**Task list:**
1. Answer these questions about the Dijkstra's Algorithm article, using the same letters:
(a) What running time does the article give for Dijkstra's with a min-heap?
(b) Which algorithm does it recommend when edge weights are negative?
(c) In the worked example, what distance does E receive in Step 4?
2. Output only the rows between the line holding "The height and width of the screenshot is (816, 1273)." and the line holding "[x=402, y=38]", inclusive, and replace "Instruction" with "Directive" while leaving everything else unchanged.

**Extracted text:**

Dijkstra's Algorithm

March 31, 2026

#dijkstra #shortest-path #graph #algorithms #data-structures #interviewing

Introduction

Dijkstra’s Algorithm finds the shortest path from a source vertex to all other vertices in a weighted graph with non-negative edge weights. It’s the algorithm behind GPS navigation, network routing, and any system that needs to find the cheapest path between two points.

The core idea: greedily pick the unvisited vertex with the smallest known distance, then update its neighbors’ distances. This is essentially BFS with a priority queue instead of a regular queue — the priority queue ensures we always process the closest vertex next.

You should be familiar with Graphs, Graph Representation, Heaps, and BFS before reading this.

Dijkstra’s runs in O((V + E) log V) with a min-heap. It only works with non-negative edge weights — use Bellman-Ford if you have negative weights.

How it works

Graph:
    A --4-- B
    |       |
    2       1
    |       |
    C --3-- D --5-- E

Find shortest paths from A:

Step 1: Start at A (dist=0). Update neighbors: B=4, C=2
Step 2: Visit C (dist=2). Update: D=2+3=5
Step 3: Visit B (dist=4). Update: D=min(5, 4+1)=5 (no change)
Step 4: Visit D (dist=5). Update: E=5+5=10
Step 5: Visit E (dist=10). Done.

**Listed records:**
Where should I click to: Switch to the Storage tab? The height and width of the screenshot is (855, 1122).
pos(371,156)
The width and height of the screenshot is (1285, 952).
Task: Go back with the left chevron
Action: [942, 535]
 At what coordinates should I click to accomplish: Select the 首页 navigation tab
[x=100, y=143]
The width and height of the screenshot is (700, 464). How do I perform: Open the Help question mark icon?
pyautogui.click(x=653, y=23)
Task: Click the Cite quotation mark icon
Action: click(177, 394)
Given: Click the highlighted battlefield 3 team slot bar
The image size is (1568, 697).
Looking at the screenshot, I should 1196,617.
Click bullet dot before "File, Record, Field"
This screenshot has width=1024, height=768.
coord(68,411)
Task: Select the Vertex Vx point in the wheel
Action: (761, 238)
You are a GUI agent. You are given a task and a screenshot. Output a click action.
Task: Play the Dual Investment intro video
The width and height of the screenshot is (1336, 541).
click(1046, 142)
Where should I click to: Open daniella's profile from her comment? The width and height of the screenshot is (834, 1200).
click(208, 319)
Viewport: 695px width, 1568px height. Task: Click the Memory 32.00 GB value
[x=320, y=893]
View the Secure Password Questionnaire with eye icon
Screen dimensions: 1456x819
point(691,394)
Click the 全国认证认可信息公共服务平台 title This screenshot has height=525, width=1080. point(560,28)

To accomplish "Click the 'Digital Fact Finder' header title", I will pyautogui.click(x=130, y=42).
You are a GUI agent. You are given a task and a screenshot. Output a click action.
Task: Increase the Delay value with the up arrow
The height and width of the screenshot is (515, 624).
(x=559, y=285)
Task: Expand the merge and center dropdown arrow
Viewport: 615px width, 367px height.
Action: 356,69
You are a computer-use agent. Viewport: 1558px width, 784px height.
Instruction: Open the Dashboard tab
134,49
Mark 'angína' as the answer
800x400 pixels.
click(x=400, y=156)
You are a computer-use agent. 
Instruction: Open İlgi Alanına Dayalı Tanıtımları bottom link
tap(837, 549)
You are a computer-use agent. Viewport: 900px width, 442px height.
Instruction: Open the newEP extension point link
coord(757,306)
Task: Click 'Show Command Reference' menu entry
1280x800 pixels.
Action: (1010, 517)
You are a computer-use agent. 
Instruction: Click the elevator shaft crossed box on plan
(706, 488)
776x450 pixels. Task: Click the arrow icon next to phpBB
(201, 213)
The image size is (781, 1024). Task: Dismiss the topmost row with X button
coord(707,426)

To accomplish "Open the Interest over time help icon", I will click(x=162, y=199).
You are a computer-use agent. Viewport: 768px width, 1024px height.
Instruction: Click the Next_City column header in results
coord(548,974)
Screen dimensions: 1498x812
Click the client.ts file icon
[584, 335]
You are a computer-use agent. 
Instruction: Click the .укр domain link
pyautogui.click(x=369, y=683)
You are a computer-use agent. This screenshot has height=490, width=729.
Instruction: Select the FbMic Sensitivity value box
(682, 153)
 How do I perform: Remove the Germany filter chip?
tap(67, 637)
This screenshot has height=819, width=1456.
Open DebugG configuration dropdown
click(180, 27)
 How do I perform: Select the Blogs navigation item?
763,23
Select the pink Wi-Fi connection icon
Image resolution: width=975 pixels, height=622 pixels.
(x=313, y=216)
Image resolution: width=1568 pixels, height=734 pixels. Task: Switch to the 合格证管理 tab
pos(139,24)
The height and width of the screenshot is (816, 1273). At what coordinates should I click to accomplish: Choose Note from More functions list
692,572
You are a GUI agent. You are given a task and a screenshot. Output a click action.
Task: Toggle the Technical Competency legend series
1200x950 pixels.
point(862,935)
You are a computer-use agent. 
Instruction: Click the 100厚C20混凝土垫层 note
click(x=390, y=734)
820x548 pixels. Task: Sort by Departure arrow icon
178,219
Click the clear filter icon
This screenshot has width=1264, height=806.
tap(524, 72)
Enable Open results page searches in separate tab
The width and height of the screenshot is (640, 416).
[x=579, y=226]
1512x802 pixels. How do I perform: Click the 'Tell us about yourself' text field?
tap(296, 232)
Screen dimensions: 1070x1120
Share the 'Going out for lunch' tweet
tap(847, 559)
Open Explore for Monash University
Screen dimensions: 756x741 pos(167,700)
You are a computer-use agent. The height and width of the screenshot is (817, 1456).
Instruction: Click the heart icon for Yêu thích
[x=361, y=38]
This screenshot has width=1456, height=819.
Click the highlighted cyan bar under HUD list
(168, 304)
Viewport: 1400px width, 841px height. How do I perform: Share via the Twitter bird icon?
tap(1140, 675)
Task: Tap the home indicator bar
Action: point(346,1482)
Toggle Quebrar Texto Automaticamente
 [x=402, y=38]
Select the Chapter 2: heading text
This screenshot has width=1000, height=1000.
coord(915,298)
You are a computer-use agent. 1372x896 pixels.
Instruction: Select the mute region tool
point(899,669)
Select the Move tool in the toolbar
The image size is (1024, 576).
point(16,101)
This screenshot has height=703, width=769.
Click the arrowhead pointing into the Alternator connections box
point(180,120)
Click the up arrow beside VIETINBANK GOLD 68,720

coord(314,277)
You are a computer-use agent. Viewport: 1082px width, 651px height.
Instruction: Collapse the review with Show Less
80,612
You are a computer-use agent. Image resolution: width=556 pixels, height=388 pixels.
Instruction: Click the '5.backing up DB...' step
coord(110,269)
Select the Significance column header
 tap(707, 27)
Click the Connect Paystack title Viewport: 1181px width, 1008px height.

**Completed exercise:**
1.
(a) O((V + E) log V)
(b) Bellman-Ford
(c) 10

2.
The height and width of the screenshot is (816, 1273). At what coordinates should I click to accomplish: Choose Note from More functions list
692,572
You are a GUI agent. You are given a task and a screenshot. Output a click action.
Task: Toggle the Technical Competency legend series
1200x950 pixels.
point(862,935)
You are a computer-use agent. 
Directive: Click the 100厚C20混凝土垫层 note
click(x=390, y=734)
820x548 pixels. Task: Sort by Departure arrow icon
178,219
Click the clear filter icon
This screenshot has width=1264, height=806.
tap(524, 72)
Enable Open results page searches in separate tab
The width and height of the screenshot is (640, 416).
[x=579, y=226]
1512x802 pixels. How do I perform: Click the 'Tell us about yourself' text field?
tap(296, 232)
Screen dimensions: 1070x1120
Share the 'Going out for lunch' tweet
tap(847, 559)
Open Explore for Monash University
Screen dimensions: 756x741 pos(167,700)
You are a computer-use agent. The height and width of the screenshot is (817, 1456).
Directive: Click the heart icon for Yêu thích
[x=361, y=38]
This screenshot has width=1456, height=819.
Click the highlighted cyan bar under HUD list
(168, 304)
Viewport: 1400px width, 841px height. How do I perform: Share via the Twitter bird icon?
tap(1140, 675)
Task: Tap the home indicator bar
Action: point(346,1482)
Toggle Quebrar Texto Automaticamente
 [x=402, y=38]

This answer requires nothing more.